Although the quarterly European vacations sound lovely, trips to the market to buy vegetables, the nearest park to observe birds and trees, the zoo to see animals and wonder about forests, the beach to see the sea, the aquarium or the temple theppakolam to see fishes, downstairs to play with kids, relatives’ to see new settings, are equally enlightening.

6. Read

Read-as much as possible and for as long as possible, to and with your child.

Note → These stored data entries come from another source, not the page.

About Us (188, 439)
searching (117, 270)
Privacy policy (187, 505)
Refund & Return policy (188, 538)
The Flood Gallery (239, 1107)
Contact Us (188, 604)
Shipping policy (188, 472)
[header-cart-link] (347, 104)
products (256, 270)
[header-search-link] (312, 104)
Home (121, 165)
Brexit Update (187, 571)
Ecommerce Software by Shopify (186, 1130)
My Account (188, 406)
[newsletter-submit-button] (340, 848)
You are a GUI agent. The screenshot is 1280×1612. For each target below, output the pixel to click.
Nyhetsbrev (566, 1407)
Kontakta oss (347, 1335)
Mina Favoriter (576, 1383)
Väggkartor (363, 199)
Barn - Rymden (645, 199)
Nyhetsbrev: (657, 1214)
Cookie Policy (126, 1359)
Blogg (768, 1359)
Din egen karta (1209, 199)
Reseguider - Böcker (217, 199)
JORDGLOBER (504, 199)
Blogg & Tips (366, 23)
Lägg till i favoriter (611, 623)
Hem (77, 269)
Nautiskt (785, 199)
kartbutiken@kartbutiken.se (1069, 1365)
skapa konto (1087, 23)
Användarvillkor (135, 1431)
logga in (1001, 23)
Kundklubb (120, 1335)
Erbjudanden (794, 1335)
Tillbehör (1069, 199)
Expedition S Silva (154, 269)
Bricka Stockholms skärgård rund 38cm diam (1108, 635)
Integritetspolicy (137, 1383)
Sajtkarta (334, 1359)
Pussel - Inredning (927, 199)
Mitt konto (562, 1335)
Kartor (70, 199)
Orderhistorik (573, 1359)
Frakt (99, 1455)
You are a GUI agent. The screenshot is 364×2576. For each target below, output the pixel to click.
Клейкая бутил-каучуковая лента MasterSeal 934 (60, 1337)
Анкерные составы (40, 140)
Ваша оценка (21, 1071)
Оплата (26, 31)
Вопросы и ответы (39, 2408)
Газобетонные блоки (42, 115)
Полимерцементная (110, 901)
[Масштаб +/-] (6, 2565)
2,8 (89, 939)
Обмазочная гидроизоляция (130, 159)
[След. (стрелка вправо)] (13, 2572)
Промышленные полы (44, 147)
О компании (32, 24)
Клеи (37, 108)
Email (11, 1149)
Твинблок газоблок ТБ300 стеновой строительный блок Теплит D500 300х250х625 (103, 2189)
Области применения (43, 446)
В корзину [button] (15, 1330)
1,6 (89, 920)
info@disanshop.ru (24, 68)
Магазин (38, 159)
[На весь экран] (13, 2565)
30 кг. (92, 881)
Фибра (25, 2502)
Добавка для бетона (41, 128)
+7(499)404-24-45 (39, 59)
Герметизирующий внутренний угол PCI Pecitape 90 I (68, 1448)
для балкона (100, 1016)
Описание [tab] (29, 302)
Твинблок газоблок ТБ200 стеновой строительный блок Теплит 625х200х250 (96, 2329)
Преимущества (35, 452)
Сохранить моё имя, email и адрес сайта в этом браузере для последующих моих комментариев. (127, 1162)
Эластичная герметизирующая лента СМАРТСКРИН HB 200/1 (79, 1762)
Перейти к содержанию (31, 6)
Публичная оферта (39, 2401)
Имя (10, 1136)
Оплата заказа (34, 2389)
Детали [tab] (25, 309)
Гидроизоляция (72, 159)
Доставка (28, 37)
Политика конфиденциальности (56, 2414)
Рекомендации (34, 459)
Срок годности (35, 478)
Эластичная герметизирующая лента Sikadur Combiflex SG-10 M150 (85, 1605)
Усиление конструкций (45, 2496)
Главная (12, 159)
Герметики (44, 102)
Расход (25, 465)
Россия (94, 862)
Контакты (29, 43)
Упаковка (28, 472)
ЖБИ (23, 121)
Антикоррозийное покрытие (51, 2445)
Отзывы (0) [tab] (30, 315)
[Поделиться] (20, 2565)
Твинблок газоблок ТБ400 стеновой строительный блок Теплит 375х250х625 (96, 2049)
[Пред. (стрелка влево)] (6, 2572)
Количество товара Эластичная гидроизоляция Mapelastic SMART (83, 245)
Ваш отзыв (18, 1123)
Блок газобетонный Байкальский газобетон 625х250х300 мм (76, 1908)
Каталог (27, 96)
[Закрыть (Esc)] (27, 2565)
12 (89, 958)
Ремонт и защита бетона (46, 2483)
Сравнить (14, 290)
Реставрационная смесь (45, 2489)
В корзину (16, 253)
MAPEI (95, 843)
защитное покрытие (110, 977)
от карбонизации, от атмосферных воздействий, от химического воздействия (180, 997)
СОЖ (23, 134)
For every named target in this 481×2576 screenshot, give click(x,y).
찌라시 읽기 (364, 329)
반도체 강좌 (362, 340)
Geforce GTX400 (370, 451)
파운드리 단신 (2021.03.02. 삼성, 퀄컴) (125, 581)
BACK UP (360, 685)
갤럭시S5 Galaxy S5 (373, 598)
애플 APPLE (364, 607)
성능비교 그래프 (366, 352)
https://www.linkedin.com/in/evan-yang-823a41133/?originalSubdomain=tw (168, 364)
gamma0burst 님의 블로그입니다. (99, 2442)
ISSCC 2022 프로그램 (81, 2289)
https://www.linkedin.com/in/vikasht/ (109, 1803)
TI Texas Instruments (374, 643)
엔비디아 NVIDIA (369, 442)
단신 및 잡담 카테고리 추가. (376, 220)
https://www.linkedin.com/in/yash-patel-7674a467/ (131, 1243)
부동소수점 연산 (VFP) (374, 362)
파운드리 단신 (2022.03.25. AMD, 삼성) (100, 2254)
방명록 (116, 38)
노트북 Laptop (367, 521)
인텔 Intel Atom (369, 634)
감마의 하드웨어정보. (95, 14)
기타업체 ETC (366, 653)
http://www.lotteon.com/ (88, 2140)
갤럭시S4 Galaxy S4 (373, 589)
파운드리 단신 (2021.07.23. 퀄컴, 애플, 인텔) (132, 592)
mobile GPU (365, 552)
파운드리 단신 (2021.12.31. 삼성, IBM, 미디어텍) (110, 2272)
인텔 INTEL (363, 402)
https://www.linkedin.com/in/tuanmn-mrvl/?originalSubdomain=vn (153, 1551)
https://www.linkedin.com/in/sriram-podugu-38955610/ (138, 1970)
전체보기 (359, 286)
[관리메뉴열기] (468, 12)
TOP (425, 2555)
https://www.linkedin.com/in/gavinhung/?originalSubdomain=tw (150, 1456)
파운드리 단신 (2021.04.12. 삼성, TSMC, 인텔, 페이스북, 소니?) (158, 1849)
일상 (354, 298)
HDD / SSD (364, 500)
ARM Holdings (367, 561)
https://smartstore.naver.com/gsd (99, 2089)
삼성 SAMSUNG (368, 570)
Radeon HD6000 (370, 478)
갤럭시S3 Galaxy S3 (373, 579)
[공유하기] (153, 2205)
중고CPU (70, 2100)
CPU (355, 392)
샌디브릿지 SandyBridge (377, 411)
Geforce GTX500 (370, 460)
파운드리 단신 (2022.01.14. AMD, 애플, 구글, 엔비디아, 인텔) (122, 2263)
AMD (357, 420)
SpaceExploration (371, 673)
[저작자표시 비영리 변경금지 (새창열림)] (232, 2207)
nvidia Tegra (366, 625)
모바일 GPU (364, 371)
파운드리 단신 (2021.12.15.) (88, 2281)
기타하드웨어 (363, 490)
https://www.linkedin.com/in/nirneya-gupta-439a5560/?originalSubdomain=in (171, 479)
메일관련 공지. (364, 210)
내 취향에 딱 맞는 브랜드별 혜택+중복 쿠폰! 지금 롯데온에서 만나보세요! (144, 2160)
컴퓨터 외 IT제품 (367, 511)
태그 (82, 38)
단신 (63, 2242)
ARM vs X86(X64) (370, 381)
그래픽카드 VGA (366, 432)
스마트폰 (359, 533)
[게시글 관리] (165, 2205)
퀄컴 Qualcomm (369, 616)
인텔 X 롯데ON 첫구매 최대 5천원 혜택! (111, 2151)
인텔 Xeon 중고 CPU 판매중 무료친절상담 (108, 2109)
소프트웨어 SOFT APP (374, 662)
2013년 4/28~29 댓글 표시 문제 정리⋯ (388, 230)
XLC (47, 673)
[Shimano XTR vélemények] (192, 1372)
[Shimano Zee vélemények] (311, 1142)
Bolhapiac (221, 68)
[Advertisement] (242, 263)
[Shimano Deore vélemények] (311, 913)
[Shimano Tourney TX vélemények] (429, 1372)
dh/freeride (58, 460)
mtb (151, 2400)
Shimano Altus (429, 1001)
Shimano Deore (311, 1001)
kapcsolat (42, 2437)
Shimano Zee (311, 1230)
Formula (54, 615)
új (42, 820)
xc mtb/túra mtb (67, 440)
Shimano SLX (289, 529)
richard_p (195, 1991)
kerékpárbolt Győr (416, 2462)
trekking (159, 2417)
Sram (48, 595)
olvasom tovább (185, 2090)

Tell her stories and read a lot of books together. It is not always possible to have all the wonderful books one sees, something I feel bad about most often. Take a family album and recount stories of the familiar faces. Pick a simple picture book and read it in different voices. Show her the world that exists in words and books.

7. Play

Give her a play environment with plenty of purposeful and skill based work. While it is amazing if one can afford all the possible learning resources and wooden toys in the world, focus on a clean and neat space that can teach your toddler independence.

8. Stay still

And just sometimes, stay still with your child. You don’t always have to be busy running from one chore to a class to an activity. Sit still beside her in comforting silence and do absolutely nothing.  Get bored together.

Providing these experiences are transformational- not only for the child, but also for the parent. They remind us of the simple joys and teach us about the child as well as ourselves.